Reviewed by David Spencer

August 2019

It kills me that a play like The Rolling Stone by Chris Urch needs to be written, not as a dramatic documentation of things that once happened or might happen, to serve as warning—a familiar genre since the 1950s, at least—but to highlight situations that are still current, around the world. But such are the times we’re living in.

            The play is set in during 2010, in Kampala, capital of the East-African country Uganda, where official edict makes homosexuality illegal, and where a newspaper called The Rolling Stone routinely publishes names and pictures of people suspected of homosexuality, whereupon they are often subjected to society-sanctioned harassment and violence. Against this background, it starts with the budding romance between a white man, an ex-pat Irish doctor, Sam (Robert Gilbert) and a young black man, not quite 20, named Dembe (Ato Blankson-Wood). Complicating matters further is that the American evangelical influence has been long felt in the community among local religious leaders; and that Dembe is brother to one of those leaders, Joe (James Udom). Dembe of course has been hiding his true, full self from Joe and their sister Naome (Adenike Thomas); but the strain is increasing, as “Mama” (Myra Lucretia Taylor) the woman who has “adopted” the siblings, since the death of their parents, is trying to set Dembe up with her daughter Wummie (Latoya Edwards), who has been long mute as a psychological response to a personal trauma.

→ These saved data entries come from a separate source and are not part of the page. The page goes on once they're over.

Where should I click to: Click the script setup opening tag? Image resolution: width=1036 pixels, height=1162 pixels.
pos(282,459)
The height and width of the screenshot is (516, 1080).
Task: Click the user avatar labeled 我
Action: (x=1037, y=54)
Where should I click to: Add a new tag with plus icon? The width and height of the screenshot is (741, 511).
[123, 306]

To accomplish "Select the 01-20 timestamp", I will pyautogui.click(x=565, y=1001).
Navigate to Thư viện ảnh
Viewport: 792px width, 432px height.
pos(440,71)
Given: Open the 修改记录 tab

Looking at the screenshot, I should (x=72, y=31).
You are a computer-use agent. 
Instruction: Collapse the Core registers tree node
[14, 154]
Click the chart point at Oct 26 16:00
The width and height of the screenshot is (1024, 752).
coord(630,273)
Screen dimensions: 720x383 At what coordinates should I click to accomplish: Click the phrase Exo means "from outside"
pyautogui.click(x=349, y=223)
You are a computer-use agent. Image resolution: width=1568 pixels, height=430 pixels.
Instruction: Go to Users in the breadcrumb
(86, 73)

            Religious devotion, atheism and fierce political passion collide, bringing all to the overboil point, the play takes no sides save implicitly, by its very existence, being a plea for humanism.

            Sensitively and skillfully acted under the direction of Saheem Ali, the play combines verité realism with the poetic techniques involved with performing on an open space, transitioning from one locale to another, delineating the passage of time and where necessary, suggesting a mass grouping larger than the six-person cast. It’s atmospheric, engaging, powerful, life-affirming…and also infuriating. And sad.